State and local governments, emergency managers, and homeowners will get clearer definitions, a mandated national risk assessment, and improved forecasting for atmospheric rivers and extreme precipitation, enabling earlier, more consistent warnings and better flood/landslide preparedness.
Water managers, farmers, and communities in high-risk basins will gain higher-resolution, real-time groundwater, snowpack, and streamgage data that improve flood/drought forecasting, water allocation, and reservoir/agricultural planning.
Local governments, Indian tribes, Tribal organizations, and Native Hawaiian organizations will gain eligibility for grants and formal partnership roles, improving tribal access to data, funding, and local landslide preparedness capacity.
Taxpayers and the federal budget will face higher spending commitments (one-time and multi-year appropriations and program authorizations), which could crowd out other priorities unless fully offset.
Agencies (USGS, Commerce) and state/local partners may have reduced flexibility because the legislation requires using amounts provided in advance, drawing on existing appropriations, and redirecting cancelled funds to the Treasury—potentially forcing reprogramming and complicating multi-year projects.

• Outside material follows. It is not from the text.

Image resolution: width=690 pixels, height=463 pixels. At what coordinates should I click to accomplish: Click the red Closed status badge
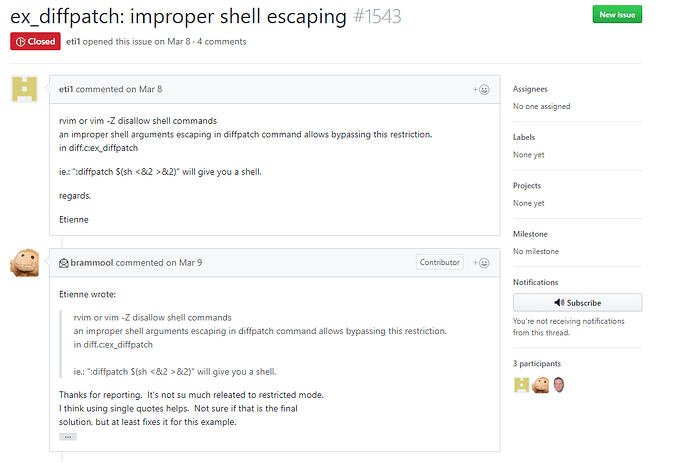[x=36, y=42]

Earmarking funds (e.g., $10M for landslide early-warning) and prioritizing specific basins or regions (initially rolling out to 10 basins) may divert limited program resources away from mapping, research, or other monitoring projects and delay benefits for communities outside prioritized areas.
Based on analysis of 5 sections of legislative text.
Aligns definitions for atmospheric rivers/extreme precipitation, requires a landslide risk assessment for those events, creates a USGS Next Generation Water Observing System, and increases streamgage program funding language.
Introduced May 6, 2025 by Lisa Murkowski · Last progress January 7, 2026
Amends federal landslide and flood law to add and align definitions for atmospheric rivers and extreme precipitation, requires the next national landslide strategy to assess risks from atmospheric river flooding and extreme precipitation, and updates landslide program language. Creates a USGS "Next Generation Water Observing System" to expand real‑time water quantity and quality sensors with $30 million authorized for initial deployment in 10 basins in FY2026 (funds to come from amounts otherwise appropriated to USGS). Reframes and increases funding language for the Federal priority streamgage program to $30 million per year for FY2026–FY2033, expands eligible activities (including groundwater quality tied to permafrost thaw and changing precipitation), and explicitly includes Indian tribes, Tribal organizations, and Native Hawaiian organizations in stakeholder language.